We had a friendship that was unique. It was different. It was perfect. We went out to dinner some, but the best "date" we ever went on was the time we met at the local Coldstone shop. We sat there for hours, it was like 3-4 hours and just talked. I knew then that there was something special about this man. He was there for me in one of the toughest times of my life; November 18th, 2005. It was rough - but he was there.

My second semester; we continued to talk some. He took me to dinner and to get ice cream - he nicknamed me "Mary Poppins" so he would randomly text me when it was raining "Be Careful and don't fly away, Mary Poppins." It would always make me smile. Summer came & we lost touch in the beginning until about July. I text him to tell him that I was moving back in the beginning of August and that we needed to get together. We text for a good while -- had no idea he was visiting with his mother in Galveston. That definitely didn't stop him. : )


*Our first official date to The Hall for my birthday*


It was like the minute I was in town...he was there at my new apt waiting on me. Not really, but he was there the first day I moved it - Mom & Nana & myself needed help moving my T.V. so he came and helped. We had dinner at Olive Garden and they both to this day says they knew he was the one for me. We goofed off, and had a great time the whole day. We started actually dating in September...don't ask the date because it just happened! I met his sisters & their families & his mother the weekend of his birthday, October. We were engaged in November 06. It was fast..and sudden. && we were married December 15th, 2007.

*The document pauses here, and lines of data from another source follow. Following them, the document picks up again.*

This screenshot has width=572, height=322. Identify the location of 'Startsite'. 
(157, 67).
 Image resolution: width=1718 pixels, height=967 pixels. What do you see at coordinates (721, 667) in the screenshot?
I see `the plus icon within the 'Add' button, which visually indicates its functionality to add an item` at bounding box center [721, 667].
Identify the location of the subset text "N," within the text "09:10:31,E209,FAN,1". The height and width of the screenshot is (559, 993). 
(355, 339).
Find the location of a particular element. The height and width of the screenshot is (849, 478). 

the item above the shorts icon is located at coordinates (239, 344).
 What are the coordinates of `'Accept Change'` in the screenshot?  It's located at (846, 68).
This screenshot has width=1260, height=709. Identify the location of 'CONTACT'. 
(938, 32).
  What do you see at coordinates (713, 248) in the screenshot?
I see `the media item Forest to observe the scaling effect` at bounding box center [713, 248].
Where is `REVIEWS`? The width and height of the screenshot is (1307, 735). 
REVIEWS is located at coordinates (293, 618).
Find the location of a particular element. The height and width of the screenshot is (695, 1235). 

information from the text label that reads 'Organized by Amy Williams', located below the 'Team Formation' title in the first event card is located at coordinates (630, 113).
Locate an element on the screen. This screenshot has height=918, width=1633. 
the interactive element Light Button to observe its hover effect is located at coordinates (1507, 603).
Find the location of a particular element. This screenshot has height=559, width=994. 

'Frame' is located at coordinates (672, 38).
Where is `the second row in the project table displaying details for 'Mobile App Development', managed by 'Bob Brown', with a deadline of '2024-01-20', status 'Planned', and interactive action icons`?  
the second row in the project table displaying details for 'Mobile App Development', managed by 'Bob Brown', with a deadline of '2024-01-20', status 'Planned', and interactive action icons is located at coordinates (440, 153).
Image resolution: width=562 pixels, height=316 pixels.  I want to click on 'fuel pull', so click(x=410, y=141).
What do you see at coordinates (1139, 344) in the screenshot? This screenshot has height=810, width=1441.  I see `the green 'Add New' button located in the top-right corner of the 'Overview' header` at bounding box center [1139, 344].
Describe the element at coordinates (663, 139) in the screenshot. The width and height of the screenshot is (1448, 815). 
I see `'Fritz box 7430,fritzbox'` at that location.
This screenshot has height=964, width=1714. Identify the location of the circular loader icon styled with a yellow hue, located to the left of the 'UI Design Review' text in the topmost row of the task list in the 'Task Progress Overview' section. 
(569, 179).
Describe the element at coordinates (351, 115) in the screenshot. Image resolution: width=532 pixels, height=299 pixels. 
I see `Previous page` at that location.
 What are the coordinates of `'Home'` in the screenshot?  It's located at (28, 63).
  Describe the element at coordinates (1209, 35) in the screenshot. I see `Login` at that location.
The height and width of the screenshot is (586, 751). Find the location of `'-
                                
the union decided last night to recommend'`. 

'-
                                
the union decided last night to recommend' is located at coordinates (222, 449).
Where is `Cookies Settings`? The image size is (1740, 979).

 *The night before Rehearsal*

The wedding was perfect. Not saying if we were to do it all over again, there wouldn't be changes, because there would be some. But at the end of the day, we were married and that's all that mattered. No matter if there were people at the time that didn't agree that I was the best match for Michael, we were married. We loved each other and that was what counted at the end of the day.
*Photos from our wedding*



Not saying that we don't have our ups and downs, because believe me we have. But who doesn't? We've had hard decisions to make, family issues, but that has NEVER came between the love that we have for each other. I love him more today than I did when we got married. I love him more and more each day & can't picture my life without him. He's my soulmate, my lover, my best friend & my hero.

It's love. <3


March 2011 <3

The End.

Friday, April 8, 2011

Welcome -- to my life.

I've been wanting to start blogging for along time now, but really haven't had the time or I would think about it when I'm crawling in bed & believe me lately, I think about it for maybe 2 seconds & I'm out like a baby...well, until my baby wakes up, that is. Since this is my first blog, let me introduce myself -- My name is Ashlee Kidwell Strange. I have been married for almost 4 years, a graduate from A&M for almost 2 years, and a mother for the past *almost* 7 months. I have a lot of pet peeves so we won't go into them...but know, if you tick me off -- I'll let you know. : )

The reason that I've been wanting to start blogging is I feel it's a way to release myself...to be able to get my daily thoughts out of my brain before they blow up. : ) I've been thinking so much lately, that I have no idea where I'm storing the things I REALLY need to remember for the future. So, I think this is where this blog will help me. It will give me sometime to get away & put down all of my thoughts & unwind, relax and enjoy the time I get to be able to get away.

I will start blogging better later -- but for now, it's bedtime. : ) Until we meet again, hopefully soon!